» **Short exercise**: Rewrite all of the records below, replacing each "Screen dimensions" with "Display size" and changing nothing else. Omit the pictures from your answer.

──────────────────────────────

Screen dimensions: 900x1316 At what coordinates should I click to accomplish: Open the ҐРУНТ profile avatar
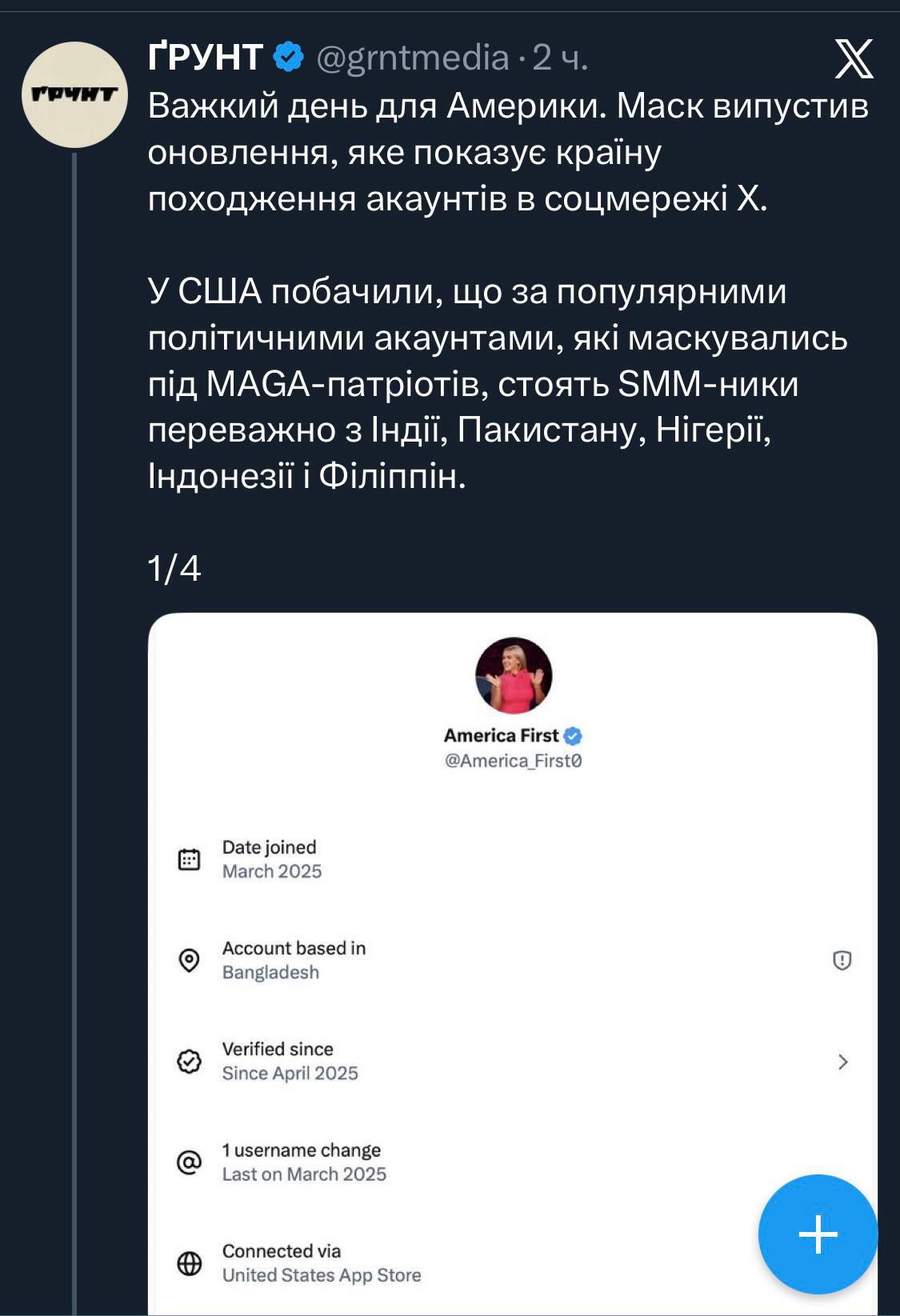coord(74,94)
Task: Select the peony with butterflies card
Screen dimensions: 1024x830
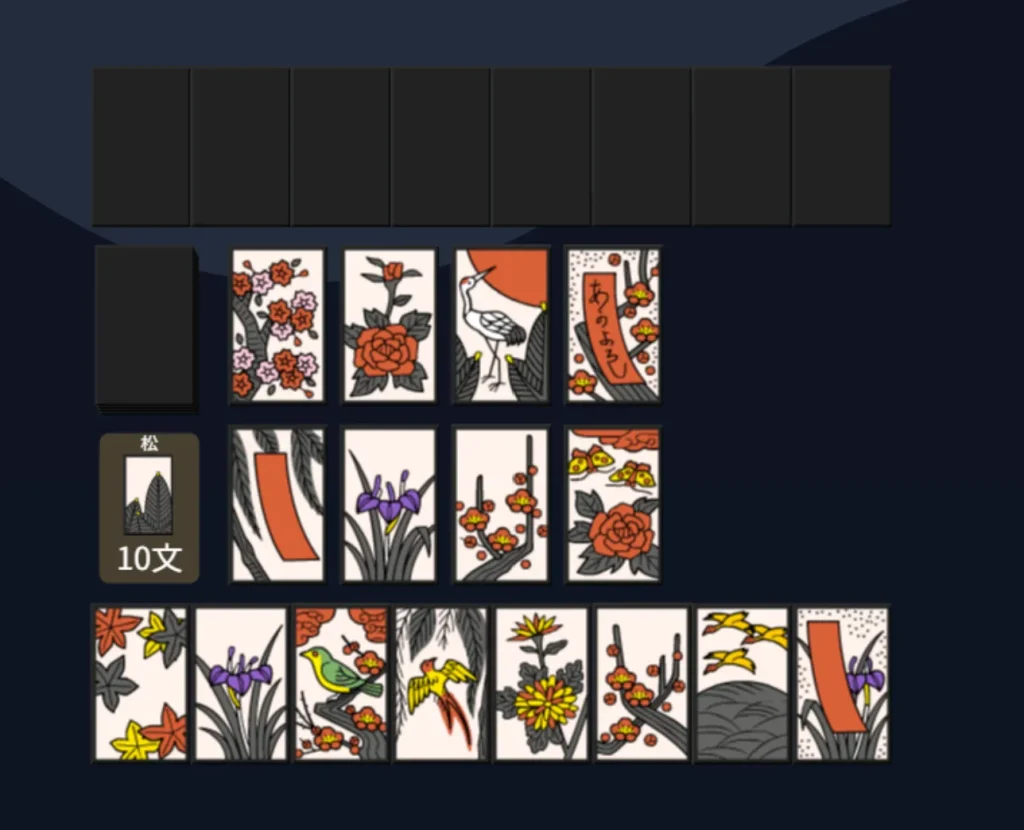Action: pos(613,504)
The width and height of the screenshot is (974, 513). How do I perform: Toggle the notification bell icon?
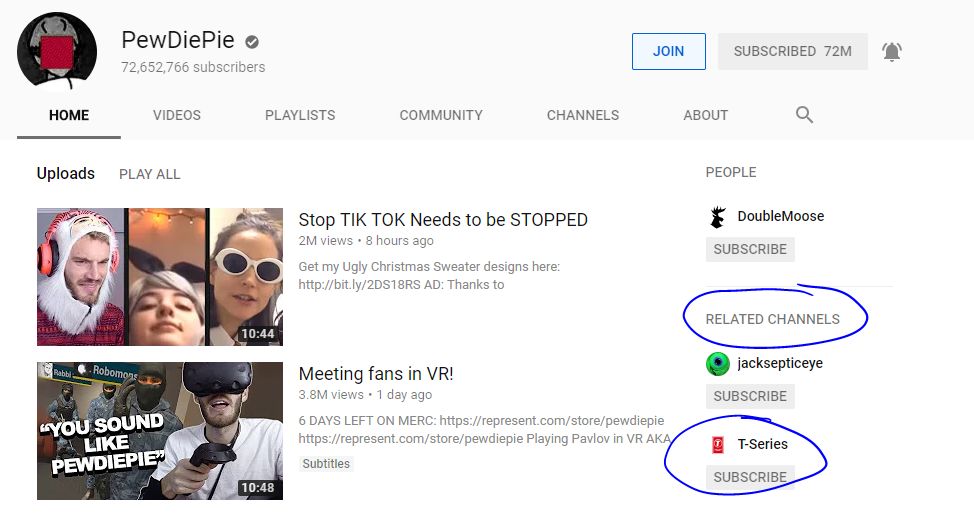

──────────────────────────────

» **Reply to the exercise**:
Display size: 900x1316 At what coordinates should I click to accomplish: Open the ҐРУНТ profile avatar
coord(74,94)
Task: Select the peony with butterflies card
Display size: 1024x830
Action: pos(613,504)
The width and height of the screenshot is (974, 513). How do I perform: Toggle the notification bell icon?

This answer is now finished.